There are 9 new articles in PLoS ONE today. As always, you should rate the articles, post notes and comments and send trackbacks when you blog about the papers. You can now also easily place articles on various social services (CiteULike, Mendeley, Connotea, Stumbleupon, Facebook and Digg) with just one click. Here are my own picks for the week - you go and look for your own favourites:
Speciation begins when populations become genetically separated through a substantial reduction in gene flow, and it is at this point that a genetically cohesive set of populations attain the sole property of species: the independent evolution of a population-level lineage. The comprehensive delimitation of species within biodiversity hotspots, regardless of their level of divergence, is important for understanding the factors that drive the diversification of biota and for identifying them as targets for conservation. However, delimiting recently diverged species is challenging due to insufficient time for the differential evolution of characters--including morphological differences, reproductive isolation, and gene tree monophyly--that are typically used as evidence for separately evolving lineages. In this study, we assembled multiple lines of evidence from the analysis of mtDNA and nDNA sequence data for the delimitation of a high diversity of cryptically diverged population-level mouse lemur lineages across the island of Madagascar. Our study uses a multi-faceted approach that applies phylogenetic, population genetic, and genealogical analysis for recognizing lineage diversity and presents the most thoroughly sampled species delimitation of mouse lemur ever performed. The resolution of a large number of geographically defined clades in the mtDNA gene tree provides strong initial evidence for recognizing a high diversity of population-level lineages in mouse lemurs. We find additional support for lineage recognition in the striking concordance between mtDNA clades and patterns of nuclear population structure. Lineages identified using these two sources of evidence also exhibit patterns of population divergence according to genealogical exclusivity estimates. Mouse lemur lineage diversity is reflected in both a geographically fine-scaled pattern of population divergence within established and geographically widespread taxa, as well as newly resolved patterns of micro-endemism revealed through expanded field sampling into previously poorly and well-sampled regions.

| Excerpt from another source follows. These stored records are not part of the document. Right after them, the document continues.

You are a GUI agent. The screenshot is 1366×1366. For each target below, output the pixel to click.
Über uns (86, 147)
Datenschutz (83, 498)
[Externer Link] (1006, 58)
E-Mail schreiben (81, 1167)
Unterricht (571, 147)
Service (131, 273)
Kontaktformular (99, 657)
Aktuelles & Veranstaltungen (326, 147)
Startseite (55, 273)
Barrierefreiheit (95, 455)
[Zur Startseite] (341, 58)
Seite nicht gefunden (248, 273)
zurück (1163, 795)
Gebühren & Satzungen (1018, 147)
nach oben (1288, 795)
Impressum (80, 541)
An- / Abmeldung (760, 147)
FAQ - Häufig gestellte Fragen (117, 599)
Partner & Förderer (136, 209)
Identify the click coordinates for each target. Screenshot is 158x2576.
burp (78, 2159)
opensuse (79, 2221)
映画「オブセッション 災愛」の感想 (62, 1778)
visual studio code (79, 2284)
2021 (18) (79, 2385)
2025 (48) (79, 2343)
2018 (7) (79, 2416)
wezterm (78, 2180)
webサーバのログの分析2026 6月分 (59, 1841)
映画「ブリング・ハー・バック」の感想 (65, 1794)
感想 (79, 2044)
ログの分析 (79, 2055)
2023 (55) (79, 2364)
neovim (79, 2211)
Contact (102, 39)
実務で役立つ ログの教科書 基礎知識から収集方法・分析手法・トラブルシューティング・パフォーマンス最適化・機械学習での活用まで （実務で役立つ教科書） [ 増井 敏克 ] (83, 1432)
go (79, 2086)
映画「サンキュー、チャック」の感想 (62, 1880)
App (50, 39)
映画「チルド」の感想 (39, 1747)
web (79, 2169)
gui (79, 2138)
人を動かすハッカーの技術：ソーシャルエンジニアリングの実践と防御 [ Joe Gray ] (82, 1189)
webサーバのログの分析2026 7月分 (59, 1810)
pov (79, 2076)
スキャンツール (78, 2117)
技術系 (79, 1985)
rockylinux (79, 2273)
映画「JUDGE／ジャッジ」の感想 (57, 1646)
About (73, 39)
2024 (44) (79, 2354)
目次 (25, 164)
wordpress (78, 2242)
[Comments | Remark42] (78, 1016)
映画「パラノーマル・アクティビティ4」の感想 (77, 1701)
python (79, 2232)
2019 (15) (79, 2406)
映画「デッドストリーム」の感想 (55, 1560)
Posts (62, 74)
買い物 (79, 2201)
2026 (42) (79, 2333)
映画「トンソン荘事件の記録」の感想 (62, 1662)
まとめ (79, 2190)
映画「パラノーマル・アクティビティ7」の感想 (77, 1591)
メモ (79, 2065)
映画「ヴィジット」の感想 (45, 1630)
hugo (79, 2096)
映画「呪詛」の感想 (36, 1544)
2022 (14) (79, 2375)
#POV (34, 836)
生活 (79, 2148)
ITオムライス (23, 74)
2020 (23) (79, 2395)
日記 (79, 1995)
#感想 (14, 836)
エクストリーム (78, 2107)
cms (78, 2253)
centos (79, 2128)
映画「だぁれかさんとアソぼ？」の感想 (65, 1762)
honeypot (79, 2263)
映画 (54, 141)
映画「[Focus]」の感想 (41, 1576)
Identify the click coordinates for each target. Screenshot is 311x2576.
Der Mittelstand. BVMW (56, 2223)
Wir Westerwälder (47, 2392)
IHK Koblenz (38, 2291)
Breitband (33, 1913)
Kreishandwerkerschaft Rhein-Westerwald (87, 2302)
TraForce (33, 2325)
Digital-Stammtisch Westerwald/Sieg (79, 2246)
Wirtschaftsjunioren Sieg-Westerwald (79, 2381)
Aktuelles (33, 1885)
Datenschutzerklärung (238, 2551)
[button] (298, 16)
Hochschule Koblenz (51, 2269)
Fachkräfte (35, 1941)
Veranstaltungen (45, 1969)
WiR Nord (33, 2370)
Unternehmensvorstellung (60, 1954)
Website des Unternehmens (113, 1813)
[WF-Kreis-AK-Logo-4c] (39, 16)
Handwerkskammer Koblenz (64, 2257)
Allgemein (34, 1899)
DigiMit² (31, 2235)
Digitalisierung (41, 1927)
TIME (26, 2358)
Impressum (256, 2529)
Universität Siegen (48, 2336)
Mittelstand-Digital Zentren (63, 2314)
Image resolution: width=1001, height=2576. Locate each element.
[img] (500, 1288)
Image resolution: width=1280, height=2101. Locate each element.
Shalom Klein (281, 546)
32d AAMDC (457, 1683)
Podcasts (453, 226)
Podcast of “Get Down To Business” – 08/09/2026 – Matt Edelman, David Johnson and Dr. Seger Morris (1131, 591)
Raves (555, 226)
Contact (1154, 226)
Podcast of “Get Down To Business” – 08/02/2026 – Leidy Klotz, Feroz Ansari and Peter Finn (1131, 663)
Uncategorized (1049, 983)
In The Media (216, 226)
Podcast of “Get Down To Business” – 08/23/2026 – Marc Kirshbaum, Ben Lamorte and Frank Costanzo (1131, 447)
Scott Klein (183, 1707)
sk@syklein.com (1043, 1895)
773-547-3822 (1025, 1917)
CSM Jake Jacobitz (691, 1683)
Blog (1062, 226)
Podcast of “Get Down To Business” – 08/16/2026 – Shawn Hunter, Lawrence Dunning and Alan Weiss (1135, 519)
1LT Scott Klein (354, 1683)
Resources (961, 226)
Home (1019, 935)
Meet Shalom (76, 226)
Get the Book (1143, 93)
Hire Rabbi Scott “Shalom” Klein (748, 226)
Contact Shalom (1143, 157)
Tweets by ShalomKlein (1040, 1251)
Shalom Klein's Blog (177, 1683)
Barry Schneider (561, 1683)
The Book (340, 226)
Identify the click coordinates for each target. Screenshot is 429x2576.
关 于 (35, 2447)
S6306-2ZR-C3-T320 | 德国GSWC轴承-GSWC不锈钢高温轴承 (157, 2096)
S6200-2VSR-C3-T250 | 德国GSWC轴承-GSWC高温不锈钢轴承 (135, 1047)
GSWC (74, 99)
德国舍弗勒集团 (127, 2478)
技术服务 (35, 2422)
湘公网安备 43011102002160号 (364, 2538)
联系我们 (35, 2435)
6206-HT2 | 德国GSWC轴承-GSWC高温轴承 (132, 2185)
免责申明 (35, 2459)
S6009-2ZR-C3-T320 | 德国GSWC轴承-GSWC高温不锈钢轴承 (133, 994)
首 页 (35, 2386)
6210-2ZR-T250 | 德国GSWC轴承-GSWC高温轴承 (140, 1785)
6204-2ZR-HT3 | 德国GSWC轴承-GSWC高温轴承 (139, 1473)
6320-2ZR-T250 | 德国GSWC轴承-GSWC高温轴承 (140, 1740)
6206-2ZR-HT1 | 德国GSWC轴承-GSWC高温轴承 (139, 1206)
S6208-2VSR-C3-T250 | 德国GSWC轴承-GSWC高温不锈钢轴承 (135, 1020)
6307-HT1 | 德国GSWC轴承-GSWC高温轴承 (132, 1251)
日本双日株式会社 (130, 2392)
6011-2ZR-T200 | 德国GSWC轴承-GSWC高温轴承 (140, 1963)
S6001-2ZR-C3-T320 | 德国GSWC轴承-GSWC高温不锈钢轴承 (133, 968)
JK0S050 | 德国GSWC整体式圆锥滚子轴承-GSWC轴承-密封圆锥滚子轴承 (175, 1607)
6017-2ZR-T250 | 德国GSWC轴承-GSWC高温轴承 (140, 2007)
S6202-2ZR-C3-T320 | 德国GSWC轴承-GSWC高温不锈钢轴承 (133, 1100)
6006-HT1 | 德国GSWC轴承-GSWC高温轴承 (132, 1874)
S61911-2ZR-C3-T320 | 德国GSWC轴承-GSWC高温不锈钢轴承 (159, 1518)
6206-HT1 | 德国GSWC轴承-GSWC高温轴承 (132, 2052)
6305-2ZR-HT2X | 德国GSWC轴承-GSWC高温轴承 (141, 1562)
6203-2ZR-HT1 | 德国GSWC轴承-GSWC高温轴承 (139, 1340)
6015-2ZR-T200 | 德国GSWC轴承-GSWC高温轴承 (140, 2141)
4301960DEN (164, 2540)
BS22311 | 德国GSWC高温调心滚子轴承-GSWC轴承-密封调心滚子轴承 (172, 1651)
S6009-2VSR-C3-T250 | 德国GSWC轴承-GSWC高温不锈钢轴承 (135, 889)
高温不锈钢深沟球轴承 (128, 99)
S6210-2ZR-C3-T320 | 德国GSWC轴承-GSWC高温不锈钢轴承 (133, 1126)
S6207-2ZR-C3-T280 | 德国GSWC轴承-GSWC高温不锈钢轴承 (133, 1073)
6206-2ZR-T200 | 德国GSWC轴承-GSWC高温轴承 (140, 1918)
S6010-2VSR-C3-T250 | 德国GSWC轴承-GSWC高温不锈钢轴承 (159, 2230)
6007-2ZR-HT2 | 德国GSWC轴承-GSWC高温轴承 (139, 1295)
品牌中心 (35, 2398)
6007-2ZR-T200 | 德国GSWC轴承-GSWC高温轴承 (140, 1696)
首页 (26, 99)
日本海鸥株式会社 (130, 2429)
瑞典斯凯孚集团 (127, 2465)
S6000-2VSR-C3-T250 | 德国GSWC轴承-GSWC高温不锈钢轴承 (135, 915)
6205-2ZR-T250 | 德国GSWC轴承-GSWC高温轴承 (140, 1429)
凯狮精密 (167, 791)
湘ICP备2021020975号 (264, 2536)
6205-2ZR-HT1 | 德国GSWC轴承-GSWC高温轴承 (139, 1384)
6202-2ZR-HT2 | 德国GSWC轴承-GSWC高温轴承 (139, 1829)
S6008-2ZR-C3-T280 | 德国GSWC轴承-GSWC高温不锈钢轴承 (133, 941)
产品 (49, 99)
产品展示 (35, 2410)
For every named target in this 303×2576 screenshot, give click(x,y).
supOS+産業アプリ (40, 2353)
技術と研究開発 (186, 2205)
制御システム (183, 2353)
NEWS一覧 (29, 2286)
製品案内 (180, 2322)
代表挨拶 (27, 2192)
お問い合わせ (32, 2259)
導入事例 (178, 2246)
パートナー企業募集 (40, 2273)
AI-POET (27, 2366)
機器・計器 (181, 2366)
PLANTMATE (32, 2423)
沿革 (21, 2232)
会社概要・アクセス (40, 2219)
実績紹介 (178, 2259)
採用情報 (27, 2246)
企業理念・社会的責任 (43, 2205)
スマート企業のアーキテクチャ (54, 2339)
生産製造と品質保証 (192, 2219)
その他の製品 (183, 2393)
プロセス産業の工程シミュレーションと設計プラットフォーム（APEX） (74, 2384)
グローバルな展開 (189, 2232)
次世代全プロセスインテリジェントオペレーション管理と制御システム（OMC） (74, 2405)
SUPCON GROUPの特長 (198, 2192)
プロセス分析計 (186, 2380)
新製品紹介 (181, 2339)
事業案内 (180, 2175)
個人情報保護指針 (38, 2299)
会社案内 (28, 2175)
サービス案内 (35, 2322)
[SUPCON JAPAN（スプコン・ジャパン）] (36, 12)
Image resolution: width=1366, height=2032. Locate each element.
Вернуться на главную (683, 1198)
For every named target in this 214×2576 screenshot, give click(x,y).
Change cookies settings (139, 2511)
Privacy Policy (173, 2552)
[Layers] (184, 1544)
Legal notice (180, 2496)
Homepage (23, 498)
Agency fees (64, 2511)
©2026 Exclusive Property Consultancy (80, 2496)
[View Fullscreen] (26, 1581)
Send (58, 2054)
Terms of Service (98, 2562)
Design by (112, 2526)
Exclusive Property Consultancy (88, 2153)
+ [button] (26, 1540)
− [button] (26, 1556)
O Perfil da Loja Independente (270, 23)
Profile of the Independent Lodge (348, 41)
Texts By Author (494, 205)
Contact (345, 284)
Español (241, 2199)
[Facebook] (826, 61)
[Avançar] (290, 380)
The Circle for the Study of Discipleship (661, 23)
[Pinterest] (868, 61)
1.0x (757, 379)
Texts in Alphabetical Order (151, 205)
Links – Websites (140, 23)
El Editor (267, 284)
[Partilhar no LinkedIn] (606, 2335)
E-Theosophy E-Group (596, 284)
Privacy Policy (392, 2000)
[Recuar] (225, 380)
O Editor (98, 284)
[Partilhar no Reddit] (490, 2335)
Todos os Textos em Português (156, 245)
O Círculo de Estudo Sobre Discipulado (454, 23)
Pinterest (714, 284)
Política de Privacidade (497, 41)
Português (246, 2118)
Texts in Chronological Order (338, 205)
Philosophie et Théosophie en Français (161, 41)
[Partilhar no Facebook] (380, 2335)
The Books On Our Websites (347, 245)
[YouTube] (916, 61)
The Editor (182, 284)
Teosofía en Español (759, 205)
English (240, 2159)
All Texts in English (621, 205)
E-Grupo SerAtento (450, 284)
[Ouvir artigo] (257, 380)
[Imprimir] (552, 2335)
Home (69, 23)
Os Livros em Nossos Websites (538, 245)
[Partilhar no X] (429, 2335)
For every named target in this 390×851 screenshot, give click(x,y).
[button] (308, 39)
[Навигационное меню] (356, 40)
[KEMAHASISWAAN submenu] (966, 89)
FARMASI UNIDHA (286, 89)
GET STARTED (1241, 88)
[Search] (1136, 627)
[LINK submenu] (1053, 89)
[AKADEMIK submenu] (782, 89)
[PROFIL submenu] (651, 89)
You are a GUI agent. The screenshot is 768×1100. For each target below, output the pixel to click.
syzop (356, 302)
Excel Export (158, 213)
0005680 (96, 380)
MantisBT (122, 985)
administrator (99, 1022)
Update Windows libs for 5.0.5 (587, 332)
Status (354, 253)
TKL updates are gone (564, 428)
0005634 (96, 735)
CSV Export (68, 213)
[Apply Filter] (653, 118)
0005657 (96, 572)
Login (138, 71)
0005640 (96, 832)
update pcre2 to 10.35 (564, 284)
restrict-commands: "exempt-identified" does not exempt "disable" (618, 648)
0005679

Marital dissolution is ubiquitous in western societies. It poses major scientific and sociological problems both in theoretical and therapeutic terms. Scholars and therapists agree on the existence of a sort of second law of thermodynamics for sentimental relationships. Effort is required to sustain them. Love is not enough. Building on a simple version of the second law we use optimal control theory as a novel approach to model sentimental dynamics. Our analysis is consistent with sociological data. We show that, when both partners have similar emotional attributes, there is an optimal effort policy yielding a durable happy union. This policy is prey to structural destabilization resulting from a combination of two factors: there is an effort gap because the optimal policy always entails discomfort and there is a tendency to lower effort to non-sustaining levels due to the instability of the dynamics. These mathematical facts implied by the model unveil an underlying mechanism that may explain couple disruption in real scenarios. Within this framework the apparent paradox that a union consistently planned to last forever will probably break up is explained as a mechanistic consequence of the second law.
Language and music, two of the most unique human cognitive abilities, are combined in song, rendering it an ecological model for comparing speech and music cognition. The present study was designed to determine whether words and melodies in song are processed interactively or independently, and to examine the influence of attention on the processing of words and melodies in song. Event-Related brain Potentials (ERPs) and behavioral data were recorded while non-musicians listened to pairs of sung words (prime and target) presented in four experimental conditions: same word, same melody; same word, different melody; different word, same melody; different word, different melody. Participants were asked to attend to either the words or the melody, and to perform a same/different task. In both attentional tasks, different word targets elicited an N400 component, as predicted based on previous results. Most interestingly, different melodies (sung with the same word) elicited an N400 component followed by a late positive component. Finally, ERP and behavioral data converged in showing interactions between the linguistic and melodic dimensions of sung words. The finding that the N400 effect, a well-established marker of semantic processing, was modulated by musical melody in song suggests that variations in musical features affect word processing in sung language. Implications of the interactions between words and melody are discussed in light of evidence for shared neural processing resources between the phonological/semantic aspects of language and the melodic/harmonic aspects of music.